By March 1944, Tom Wingham was becoming restless and
although his job as an instructor was important, he wanted to get back into the
war. His opportunity came when a drinking companion, Fgt-Off Jim Lewis, a
navigator who was part of a crew that was being reformed, asked him if he was
interested in joining them. Tom Wingham jumped at the chance and together with
two gunners, WO John Rowe and F/Sgt Harry Poole, both instructors from RAF
Driffield, they made up the crew. The rest of the crew consisted of pilot Sqn
Ldr Stan Somerscales and wireless operator Fgt-Off Jack Reavill.

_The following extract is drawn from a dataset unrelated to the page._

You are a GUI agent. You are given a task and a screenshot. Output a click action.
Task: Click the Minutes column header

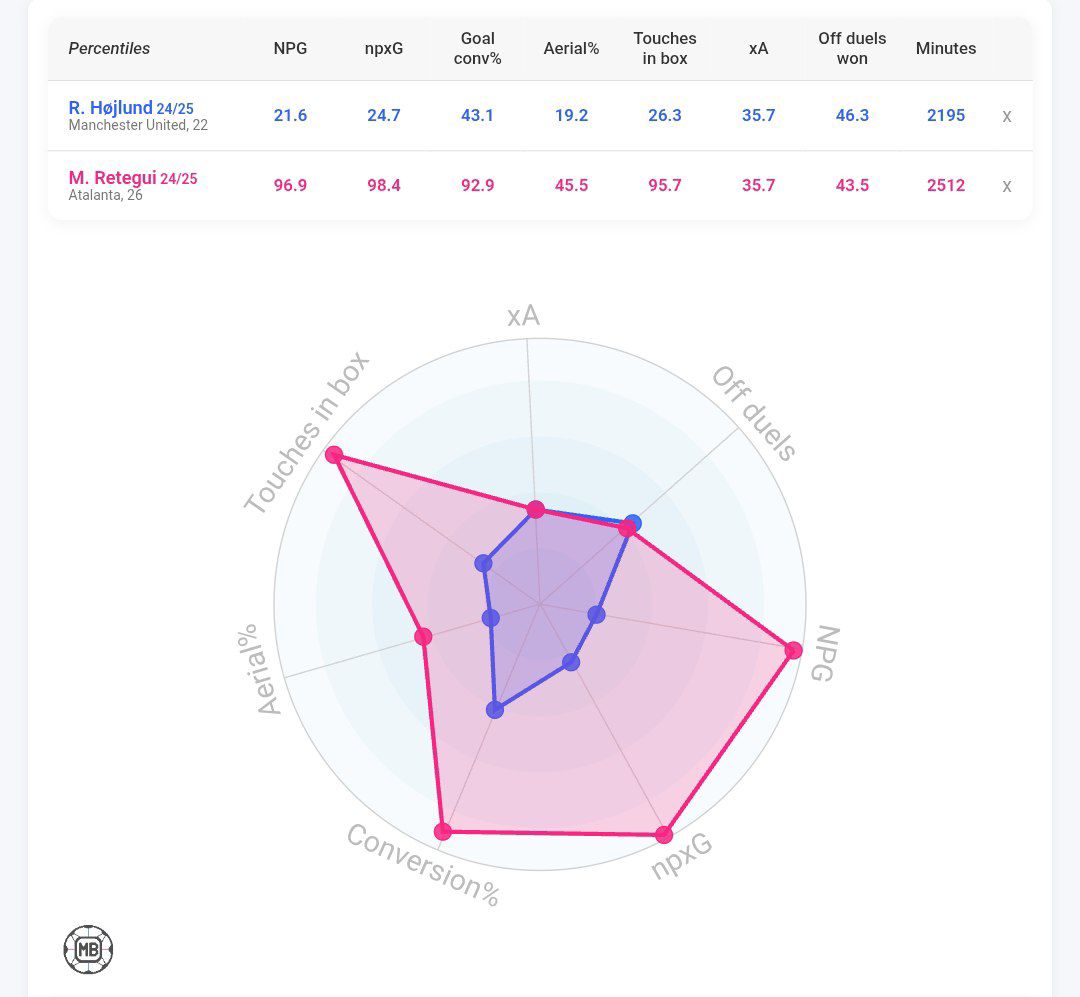(946, 48)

On the 20 April 1944, the crew took over a brand-new Halifax
that had been delivered just two days previously by an ATA pilot. She
maintained that it was one of the best Halifax bombers she had ever flown. The
crew took it on an air test to ensure everything worked as it should and
declared it fit for operations. On 21 April the crew carried out two raids on
railway yards in France and Belgium and then was stood down for another crew to
take the bomber on a raid to Dusseldorf. The second crew was led by the CO of
No.76 Squadron, Hank Iverson, but Group HQ ordered him and his crew to stand
down as they had completed their quota of trips for that month. Stan
Somerscales and his crew were taken off ‘stand down’ and given the green light
to take part in the raid.

At 10.36 p.m. on 22 April the big Halifax bomber once again
lifted off the runway at Home-on-Spalding Moor (Yorkshire), together with other
bombers, and headed south towards northern France. As they passed over Liége
Tom Wingham settled himself down in the prone position to carry out checks on
his bombsight. Minutes later there was a muffled thud and the aircraft shook
slightly. Over the intercom came shouts of, ‘What was that?’ Then F/Sgt Harry
Poole in the mid-upper gun turret shouted, ‘The wing’s on fire!’ They
discovered some time later that they had been attacked by a Me. 110
nightfighter flown by Fähnrich Rudolph Frank, one of the Luftwaffe’s top
night-fighter aces with forty-five victories to his credit, using an
upward-firing cannon called a Schräge Musik.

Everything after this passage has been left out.